Shift is one node in a wider supply chain. Paying people to strap on head-mounted cameras and record ordinary chores has become a standard way robot companies harvest training data, Ars Technica reports. Folding laundry, loading a dishwasher, wiping a counter: each is a motion a humanoid robot cannot yet copy without thousands of examples filmed in real rooms. Lab demos do not supply that range. Homes do.
So the data is migrating from controlled facilities into private apartments, and the people generating it are domestic workers wearing cameras on their heads. A Verge reporter, surveying their own flat, conceded the appeal of a free scrub before landing on the trade. The footage of someone cleaning your bathroom does not stay in your bathroom. It becomes part of a dataset meant to teach machines to do the same work later, without the human.

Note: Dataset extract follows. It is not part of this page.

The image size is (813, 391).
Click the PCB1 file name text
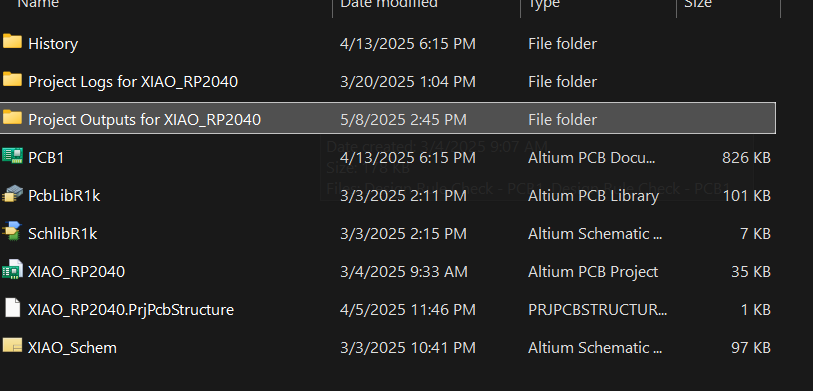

What Shift collects is not anonymized scenery. It is the inside of homes that volunteered for the cleaning, captured in continuous video, owned by the company once recorded. The expansion list starts with London. The offer stays the same everywhere: the service is free, and the recording is the price.
02AI Writes Code Faster, but Researchers Say It Isn't Writing Better Code
Developers are now turning down jobs that bar them from using AI assistants, according to TechCrunch. The refusal signals how deep the dependency runs. It also arrives alongside a warning from researchers: the code those tools produce ships faster, but it is not measurably better.
That gap between speed and quality sits at the center of the concern. Researchers told TechCrunch that AI-generated code can introduce problems that surface later, after the velocity gains have already been booked and the original author has moved on. The cost is deferred, not avoided.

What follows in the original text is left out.